Hace muchos años yo era un joven fotoperiodista y mi periódico me envió a hacerle una foto a un concejal. Cuando llegué, me encontré con un funcionario muy mayor, sentado al otro lado de una mesa, al que debía quedarle poco tiempo para la jubilación. Me dijo que el concejal no estaba, pero que regresaría pronto. Yo le pregunté si podía esperarle allí mismo. Me dijo que no había inconveniente, así que senté frente a él a esperar. Como a los cinco minutos, aquel señor abrió un cajón y sacó un bocadillo envuelto en papel. Al desembalarlo me preguntó, ¿usted gusta? No gracias, le respondí.

En pocos segundos todo el espacio se llenó de un intenso olor a chorizo. Acabado el tentempié, el funcionario se echó para atrás en la silla y cerró los ojos. Empecé a preocuparme por su salud. Por un instante pensé que le había dado un infarto. Los atronadores ronquidos que resonaron a continuación disiparon mis dudas y tranquilizaron mi espíritu. Minutos más tarde se despertó como si nada.

Ya no existen esos funcionarios. Han pasado muchos años desde esta anécdota y los trabajadores públicos de hoy no se parecen en nada a los del “vuelva usted mañana”, que retratara Larra. Al contrario, el nivel profesional, la eficiencia y el trato humano son innegables. Hay buenas y buenos funcionarios, bancarios, agentes de seguros y telefonistas.

Las cosas cambian y no dejan de hacerlo en este siglo XXI, que es tan “problemático y febril” y tan cambalache como el anterior. El dios de nuestros días, es el mismo que ha sido siempre, el dinero; pero la religión del individualismo se está volviendo cada vez más integrista. La consigna es “Citius, Altius, Fortius” (más rápido, más alto, más fuerte), pero no hay nada del espíritu deportivo del barón Pierre de Coubertin y sí mucho de la ley del más fuerte. En nuestra selva, por aquello del provecho, ahora se despide a miles de trabajadores de lo que antes eran cajas de ahorros públicas y ahora bancos privados. Esto sí que es magia y no lo de Juan Tamariz. La rentabilidad es un concepto matemático, pero no ecuánime y mucho menos justo. Sólo beneficia a una parte. Tampoco se cubren la bajas en la administración. ¿Para qué necesitamos tantos funcionarios?

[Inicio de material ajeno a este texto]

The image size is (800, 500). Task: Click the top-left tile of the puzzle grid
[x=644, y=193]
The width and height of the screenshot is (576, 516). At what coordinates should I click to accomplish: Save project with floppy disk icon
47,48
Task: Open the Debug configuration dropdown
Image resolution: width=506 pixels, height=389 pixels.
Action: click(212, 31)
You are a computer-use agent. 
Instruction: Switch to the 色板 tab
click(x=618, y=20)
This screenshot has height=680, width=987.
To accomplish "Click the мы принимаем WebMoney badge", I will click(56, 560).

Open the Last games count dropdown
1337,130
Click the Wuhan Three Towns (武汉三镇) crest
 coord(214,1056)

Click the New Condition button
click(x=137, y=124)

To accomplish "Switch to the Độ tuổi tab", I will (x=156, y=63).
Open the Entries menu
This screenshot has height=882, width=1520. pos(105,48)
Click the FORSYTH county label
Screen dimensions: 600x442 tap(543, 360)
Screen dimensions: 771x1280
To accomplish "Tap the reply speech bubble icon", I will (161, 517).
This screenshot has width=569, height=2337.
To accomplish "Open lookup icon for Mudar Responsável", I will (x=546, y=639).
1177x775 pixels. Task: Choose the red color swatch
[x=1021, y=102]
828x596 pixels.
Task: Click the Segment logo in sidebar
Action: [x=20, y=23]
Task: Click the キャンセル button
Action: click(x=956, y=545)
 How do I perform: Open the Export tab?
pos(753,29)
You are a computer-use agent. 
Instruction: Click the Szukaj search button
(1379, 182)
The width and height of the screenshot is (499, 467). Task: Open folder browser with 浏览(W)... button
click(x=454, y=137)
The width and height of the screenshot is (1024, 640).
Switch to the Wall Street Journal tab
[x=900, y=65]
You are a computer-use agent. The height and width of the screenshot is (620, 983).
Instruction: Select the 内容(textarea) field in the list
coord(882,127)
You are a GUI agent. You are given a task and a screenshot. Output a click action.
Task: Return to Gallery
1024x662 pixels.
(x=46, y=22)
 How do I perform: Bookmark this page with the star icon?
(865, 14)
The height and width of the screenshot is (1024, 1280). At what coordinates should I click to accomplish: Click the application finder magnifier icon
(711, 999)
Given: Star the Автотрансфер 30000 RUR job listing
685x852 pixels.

Debo ser muy antiguo. Será porque no soy un “nativo digital”, pero hasta hace muy poco las viejecitas iban con su cartilla a la caja de ahorros y les atendía amablemente Jose Luís, quien les regalaba cada año un almanaque, que ellas colgaban de la pared de la cocina. Ahora, las viejecitas y todos los demás tenemos que entrar en una web escrita en tailandés, en la que para entender lo que dice necesitamos la Maquina Enigma, esa que inventaron los nazis para encriptar los mensajes del enemigo en la segunda guerra mundial.

Tenemos que hacer nosotros, el trabajo que antes hacían profesionales. Somos los sustitutos de la mano de obra despedida y encima pagar por ello. Cobran incluso por no tener una cantidad de dinero mínima, que ellos consideran aceptable. La pobreza se paga. Lo mismo pasa si perdemos nuestro trabajo o caemos enfermos. Ya no se trata de hacer cola y pedir número. Ahora nos enfrentamos a un algoritmo sin piel, que sabe contar y no siente nada. Que sabe mucho de estadística y hacer que le cuadren las cuentas caiga quien caiga. Los programas informáticos no necesitan conciliar el sueño por las noches, no tienen remordimientos.

No puedo saber adónde vamos, pero sí que este sistema en constante cambio no lo hace para bien y es cada vez más autodestructivo. La gente, las personas, no importan nada, salvo para consumir o votar. No añoro el olor a chorizo en la concejalía de parques y jardines del ayuntamiento de Granada en los años ochenta, ni a los funcionarios de la era franquista que aún dormitaban en plena democracia. Pero no me gusta un mundo en el que cuando algo funciona bien hay que cambiarlo, sólo para que alguien gane más con la excusa de la innovación competitiva. No hay nada de progreso en maltratar al ciudadano para que algunos vivos se lo lleven muerto y ganen más dinero del que podrían gastar en mil vidas.

Hace mucho frío en el ciberespacio porque allí reinan los números, que son de hielo, cartesianos, concluyentes, precisos, tajantes y despiadados. Sólo hay aristas en un mundo donde las palabras se computan y las letras son incógnitas de ecuaciones de segundo grado. Una cuadrícula nunca deja espacio para la duda. No hay latidos entre el cero y el uno, entre lo blanco y lo negro, entre lo posible y lo imposible. Cada vez estamos más solos.
Echo de menos llegar a una oficina y decir… ¡Buenos días!